● PROBLEM DETAILS
Pull out, word for word, the lines of the material starting at the line containing "At what (x,y)" and ending at the last line of the material, with both ends included.

● THE INPUT
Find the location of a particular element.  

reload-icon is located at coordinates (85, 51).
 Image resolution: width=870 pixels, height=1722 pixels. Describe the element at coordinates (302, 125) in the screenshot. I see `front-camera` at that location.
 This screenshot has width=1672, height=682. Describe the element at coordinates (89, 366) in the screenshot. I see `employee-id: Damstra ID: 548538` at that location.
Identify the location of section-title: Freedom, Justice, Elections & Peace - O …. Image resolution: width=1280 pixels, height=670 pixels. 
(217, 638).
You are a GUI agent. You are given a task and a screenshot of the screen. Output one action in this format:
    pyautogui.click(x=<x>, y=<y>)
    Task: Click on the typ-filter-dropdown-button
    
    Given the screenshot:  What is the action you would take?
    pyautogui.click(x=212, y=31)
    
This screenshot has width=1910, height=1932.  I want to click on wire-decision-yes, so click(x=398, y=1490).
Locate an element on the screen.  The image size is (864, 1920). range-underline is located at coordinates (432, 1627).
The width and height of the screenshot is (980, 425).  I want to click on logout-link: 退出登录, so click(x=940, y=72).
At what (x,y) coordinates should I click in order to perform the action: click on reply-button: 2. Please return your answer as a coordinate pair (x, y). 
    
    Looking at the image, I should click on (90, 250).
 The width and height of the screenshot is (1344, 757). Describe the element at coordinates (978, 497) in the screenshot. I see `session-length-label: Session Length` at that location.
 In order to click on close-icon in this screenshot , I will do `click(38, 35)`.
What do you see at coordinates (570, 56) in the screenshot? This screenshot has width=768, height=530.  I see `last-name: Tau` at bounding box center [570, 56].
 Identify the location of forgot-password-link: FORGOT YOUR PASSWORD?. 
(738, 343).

● THE COMPLETED TASK
At what (x,y) coordinates should I click in order to perform the action: click on reply-button: 2. Please return your answer as a coordinate pair (x, y). 
    
    Looking at the image, I should click on (90, 250).
 The width and height of the screenshot is (1344, 757). Describe the element at coordinates (978, 497) in the screenshot. I see `session-length-label: Session Length` at that location.
 In order to click on close-icon in this screenshot , I will do `click(38, 35)`.
What do you see at coordinates (570, 56) in the screenshot? This screenshot has width=768, height=530.  I see `last-name: Tau` at bounding box center [570, 56].
 Identify the location of forgot-password-link: FORGOT YOUR PASSWORD?. 
(738, 343).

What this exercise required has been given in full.